- [Problem description]: In the blog entries below, what did the writer's mom find in the writer's room a few days after the conversation about smoking?

Aug 30, 2008




Met you again after a long time,
Don’t know where you are,
But the distance didn’t seem much.
Knew why the wait....
Could empathize with the pain.
Each word was a thought,
Each thought was a world.
My eyes felt heavy,
You walked through them...
I am in love...all over again...

Aug 22, 2008

No Smoking or Thank you for smoking?


So had one really terrible experience this time when my mom was here for a month long stay...Here's how it all happened... This friend of mine insists on behaving like a bimbette at times...I was in Bandra with a bunch of friends and mom and were hunting for a dinner place on a Saturday night...the locals would know that dinner places are jam-packed during the weekend....so we decided to experiment with mom and took her to our good old Red Box Cafe....it’s a normal dinner place with really loud music...mom was having fun with us but her attention would often get diverted when she spotted young chicks swirling the smoke outta their mouth....she made an account of it in her memory...we came home and my mom mentioned to my friend-who-insists-on behaving-like-a-bimbette-at-times about the trend of smokin amongst girls in Mumbai....n that’s when the blast happened...this friend started looking at me and started smiling and started saying "ha aunty girls ko to smoke nahi karna chaiye". I have no difficulty in getting red with blush/shame/embarrassment at drop of a hat. So I couldn’t resist the change in color of my cheeks...and mom made an account of that too...Hmmm....one day passed, tow did., three passed....no question asked...wow...think she has forgotten about it....then it exploded....answer me honestly, she said...Ok I will....Do you drink? yes mom...just breezers and wine....that’s normal right!...after a little persuasion that was take n care of ....now...now what?...do u smoke?....what!....do u smoke?....I used to...What the hell!...That means u smoke!...No I just smoked for few months...had a really bad phase in life (I wish my answer was a little more innovative).. Was it at the time you were dating this guy? ...No mom! ...(What’s the connection of a guy to my smoke!)....ok sorry...will try n never do it again....swear on me...swear on your mom will try....(said try in an almost inaudible voice)....Few days later she even found a ciggie box in my room with one smoke inside it and burst out crying...had to go through it all over again...
OK now the second part of the story....Now it’s been more than fifteen days since she is gone...I am getting a huuuuuge urge to smoke (FYI I am not an addicted smoker..not a social smoker . In fact I hardly smoke except for when I really feel like it...when I have silly mood swings...it’s been two years and its limited to that) Anyways...me being an emotional fool....can’t seem to break the promise I made to mom....Fuck... Why is life so difficult!....Then saw this movie 'Thank you for smoking' at a friend's house few days back...Awesome movie....Thought it will help me to take a call....But what the hell ...After the lobbyist in the movie took away my heart with his awesome speeches in favour of smoking (tobacco increases revenue), he broke it badly in the end by taking a moral stance when a question was asked about his stance when his son would ask for a smoke at 18....Damn!

- [Raw data]:
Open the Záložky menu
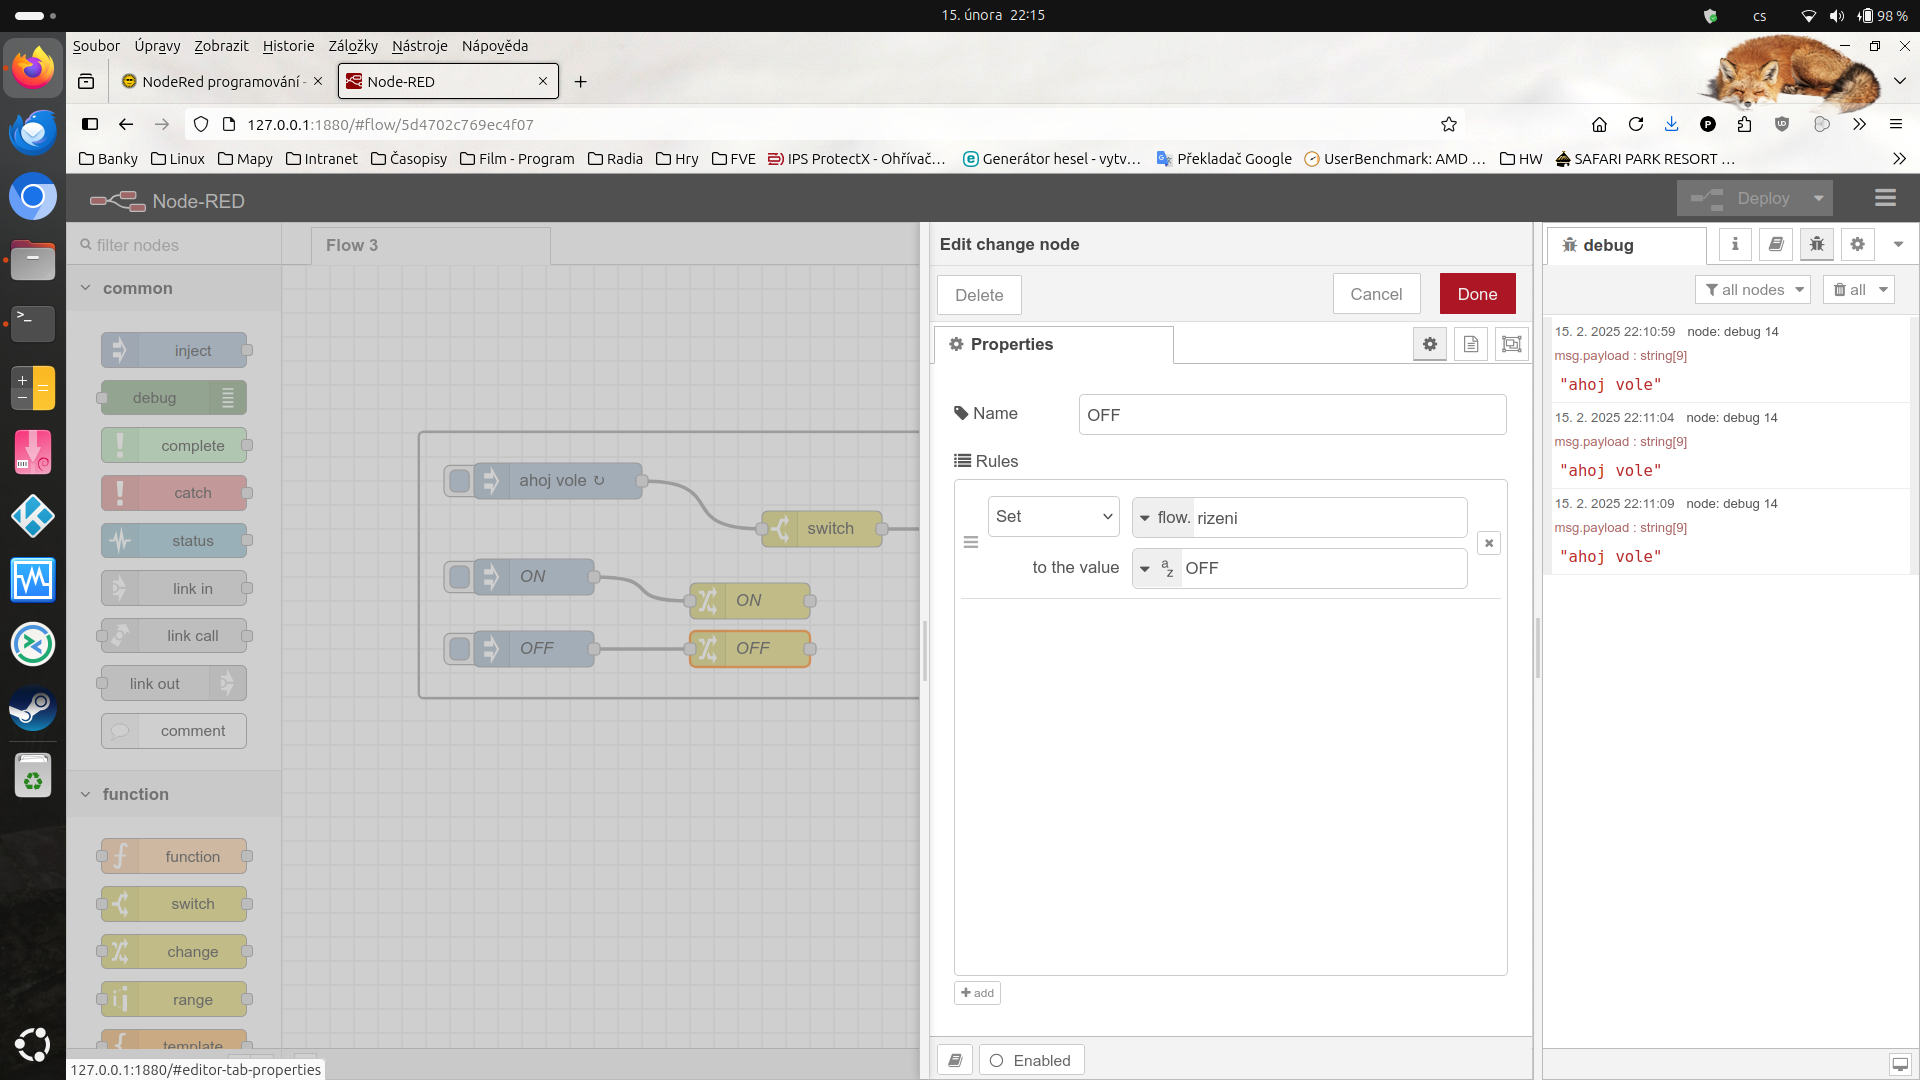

- [Reply to the exercise]: A cigarette box with one cigarette inside it.